--- Start of Data section ---

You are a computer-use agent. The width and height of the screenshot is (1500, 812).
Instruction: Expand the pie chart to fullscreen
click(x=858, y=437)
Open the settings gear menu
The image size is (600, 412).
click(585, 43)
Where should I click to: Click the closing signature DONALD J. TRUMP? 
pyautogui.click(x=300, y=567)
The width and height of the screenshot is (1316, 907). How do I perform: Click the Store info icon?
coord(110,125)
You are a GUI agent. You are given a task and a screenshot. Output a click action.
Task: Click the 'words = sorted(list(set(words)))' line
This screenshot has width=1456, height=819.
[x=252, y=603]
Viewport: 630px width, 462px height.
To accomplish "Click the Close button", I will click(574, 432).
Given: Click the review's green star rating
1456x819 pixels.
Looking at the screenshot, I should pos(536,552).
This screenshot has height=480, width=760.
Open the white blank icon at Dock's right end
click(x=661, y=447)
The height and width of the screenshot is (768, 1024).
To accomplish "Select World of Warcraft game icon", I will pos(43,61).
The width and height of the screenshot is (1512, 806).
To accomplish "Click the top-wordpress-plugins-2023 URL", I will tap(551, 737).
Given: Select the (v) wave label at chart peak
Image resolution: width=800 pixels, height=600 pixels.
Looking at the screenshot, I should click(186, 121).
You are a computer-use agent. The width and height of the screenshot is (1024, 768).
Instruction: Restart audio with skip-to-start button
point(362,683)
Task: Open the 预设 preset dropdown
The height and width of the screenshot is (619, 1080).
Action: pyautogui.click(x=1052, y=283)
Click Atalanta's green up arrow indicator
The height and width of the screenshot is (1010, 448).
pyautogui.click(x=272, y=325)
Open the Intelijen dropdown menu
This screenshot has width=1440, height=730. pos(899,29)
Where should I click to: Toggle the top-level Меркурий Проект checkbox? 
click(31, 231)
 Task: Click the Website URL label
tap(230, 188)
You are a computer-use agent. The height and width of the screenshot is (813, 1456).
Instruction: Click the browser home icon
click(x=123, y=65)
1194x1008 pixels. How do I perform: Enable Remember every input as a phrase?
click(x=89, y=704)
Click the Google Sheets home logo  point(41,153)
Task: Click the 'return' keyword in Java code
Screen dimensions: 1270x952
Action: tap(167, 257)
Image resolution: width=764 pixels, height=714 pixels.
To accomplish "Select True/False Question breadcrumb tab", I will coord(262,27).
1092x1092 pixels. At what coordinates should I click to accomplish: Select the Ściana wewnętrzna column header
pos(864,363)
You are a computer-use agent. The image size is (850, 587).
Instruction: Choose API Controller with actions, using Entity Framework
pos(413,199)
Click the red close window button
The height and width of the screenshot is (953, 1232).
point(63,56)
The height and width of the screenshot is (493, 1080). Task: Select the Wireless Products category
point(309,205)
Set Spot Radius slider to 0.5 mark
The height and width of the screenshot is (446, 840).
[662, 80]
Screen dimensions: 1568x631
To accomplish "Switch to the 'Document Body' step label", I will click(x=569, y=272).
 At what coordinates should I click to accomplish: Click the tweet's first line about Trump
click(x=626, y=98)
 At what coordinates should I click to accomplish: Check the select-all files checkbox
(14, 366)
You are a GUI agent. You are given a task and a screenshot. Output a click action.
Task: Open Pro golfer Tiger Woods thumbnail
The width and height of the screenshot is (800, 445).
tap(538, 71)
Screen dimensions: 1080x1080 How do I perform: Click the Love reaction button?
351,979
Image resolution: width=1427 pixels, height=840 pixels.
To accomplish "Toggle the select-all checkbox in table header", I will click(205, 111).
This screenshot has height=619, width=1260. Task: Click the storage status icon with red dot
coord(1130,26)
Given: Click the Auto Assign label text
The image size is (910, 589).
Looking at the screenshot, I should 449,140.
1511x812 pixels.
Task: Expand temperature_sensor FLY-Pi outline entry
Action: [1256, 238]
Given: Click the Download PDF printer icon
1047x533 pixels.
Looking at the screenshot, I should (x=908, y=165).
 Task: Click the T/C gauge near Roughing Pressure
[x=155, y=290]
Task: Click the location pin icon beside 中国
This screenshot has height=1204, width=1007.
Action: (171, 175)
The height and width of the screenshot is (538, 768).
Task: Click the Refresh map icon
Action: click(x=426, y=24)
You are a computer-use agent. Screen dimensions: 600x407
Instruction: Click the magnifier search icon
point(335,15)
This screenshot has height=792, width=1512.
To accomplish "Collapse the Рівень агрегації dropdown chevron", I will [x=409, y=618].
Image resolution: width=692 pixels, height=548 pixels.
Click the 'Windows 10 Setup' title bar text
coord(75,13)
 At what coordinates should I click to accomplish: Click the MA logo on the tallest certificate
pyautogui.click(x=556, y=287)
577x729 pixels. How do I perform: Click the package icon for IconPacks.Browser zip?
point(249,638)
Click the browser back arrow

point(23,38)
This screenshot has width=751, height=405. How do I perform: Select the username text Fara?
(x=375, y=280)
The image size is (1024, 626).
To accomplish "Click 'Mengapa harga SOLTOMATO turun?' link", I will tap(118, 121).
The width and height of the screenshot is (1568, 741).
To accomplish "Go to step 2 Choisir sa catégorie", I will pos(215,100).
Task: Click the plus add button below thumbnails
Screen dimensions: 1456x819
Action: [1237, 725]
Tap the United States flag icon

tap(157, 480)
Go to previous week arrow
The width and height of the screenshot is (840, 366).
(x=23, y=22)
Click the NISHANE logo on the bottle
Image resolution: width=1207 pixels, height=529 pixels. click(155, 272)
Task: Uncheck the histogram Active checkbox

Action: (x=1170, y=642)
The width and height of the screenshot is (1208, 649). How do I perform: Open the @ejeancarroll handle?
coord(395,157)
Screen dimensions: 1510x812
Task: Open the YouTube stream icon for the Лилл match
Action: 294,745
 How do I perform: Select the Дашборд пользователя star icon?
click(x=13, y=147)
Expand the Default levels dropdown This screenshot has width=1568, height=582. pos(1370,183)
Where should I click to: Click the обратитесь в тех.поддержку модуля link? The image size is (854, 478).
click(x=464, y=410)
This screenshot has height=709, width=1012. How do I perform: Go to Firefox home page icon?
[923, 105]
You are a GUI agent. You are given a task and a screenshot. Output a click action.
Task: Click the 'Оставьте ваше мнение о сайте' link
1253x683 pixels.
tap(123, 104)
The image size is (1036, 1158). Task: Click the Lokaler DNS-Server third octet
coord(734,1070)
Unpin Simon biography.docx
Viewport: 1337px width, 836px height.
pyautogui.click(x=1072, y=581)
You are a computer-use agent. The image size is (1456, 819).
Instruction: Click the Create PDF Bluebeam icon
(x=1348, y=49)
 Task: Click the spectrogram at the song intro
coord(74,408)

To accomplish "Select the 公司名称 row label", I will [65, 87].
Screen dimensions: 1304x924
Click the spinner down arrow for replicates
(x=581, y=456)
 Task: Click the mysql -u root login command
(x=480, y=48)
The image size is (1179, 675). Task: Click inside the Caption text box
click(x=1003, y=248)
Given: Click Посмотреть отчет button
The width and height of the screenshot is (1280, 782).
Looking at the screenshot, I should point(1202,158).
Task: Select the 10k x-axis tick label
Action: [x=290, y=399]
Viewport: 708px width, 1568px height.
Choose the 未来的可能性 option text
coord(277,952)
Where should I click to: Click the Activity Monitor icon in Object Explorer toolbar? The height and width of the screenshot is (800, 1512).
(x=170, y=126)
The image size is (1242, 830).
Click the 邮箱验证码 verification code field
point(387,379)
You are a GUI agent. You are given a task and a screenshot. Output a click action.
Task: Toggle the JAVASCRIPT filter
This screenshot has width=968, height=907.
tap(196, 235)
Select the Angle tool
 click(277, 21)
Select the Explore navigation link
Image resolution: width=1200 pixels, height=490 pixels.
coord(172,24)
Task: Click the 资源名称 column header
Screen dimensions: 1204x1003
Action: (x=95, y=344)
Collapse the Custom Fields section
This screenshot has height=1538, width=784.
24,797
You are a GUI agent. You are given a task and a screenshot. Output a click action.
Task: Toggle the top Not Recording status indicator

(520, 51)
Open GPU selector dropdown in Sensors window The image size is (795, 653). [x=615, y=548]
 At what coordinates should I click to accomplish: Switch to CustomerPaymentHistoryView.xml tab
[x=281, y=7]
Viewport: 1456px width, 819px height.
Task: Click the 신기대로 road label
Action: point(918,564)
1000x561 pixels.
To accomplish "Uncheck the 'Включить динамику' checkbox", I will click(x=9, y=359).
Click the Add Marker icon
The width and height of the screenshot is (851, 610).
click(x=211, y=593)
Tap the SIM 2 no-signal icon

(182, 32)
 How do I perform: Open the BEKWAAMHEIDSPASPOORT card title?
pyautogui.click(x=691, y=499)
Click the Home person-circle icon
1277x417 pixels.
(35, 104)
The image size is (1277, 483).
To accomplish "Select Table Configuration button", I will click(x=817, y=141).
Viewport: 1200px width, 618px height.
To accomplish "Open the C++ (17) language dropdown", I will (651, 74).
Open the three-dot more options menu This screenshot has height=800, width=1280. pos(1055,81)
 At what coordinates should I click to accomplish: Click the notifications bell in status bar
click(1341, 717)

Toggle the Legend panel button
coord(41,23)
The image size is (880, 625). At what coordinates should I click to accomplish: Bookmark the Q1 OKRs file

--- End of Data section ---

Work to be completed ▸
Rewrite the listing from the line with "Task: Click the Website URL label" to the line with "pos(864,363)", replacing "Google Sheets" with "Google Docs" and leaving everything else unchanged.

Problem solution ▸
 Task: Click the Website URL label
tap(230, 188)
You are a computer-use agent. The height and width of the screenshot is (813, 1456).
Instruction: Click the browser home icon
click(x=123, y=65)
1194x1008 pixels. How do I perform: Enable Remember every input as a phrase?
click(x=89, y=704)
Click the Google Docs home logo  point(41,153)
Task: Click the 'return' keyword in Java code
Screen dimensions: 1270x952
Action: tap(167, 257)
Image resolution: width=764 pixels, height=714 pixels.
To accomplish "Select True/False Question breadcrumb tab", I will coord(262,27).
1092x1092 pixels. At what coordinates should I click to accomplish: Select the Ściana wewnętrzna column header
pos(864,363)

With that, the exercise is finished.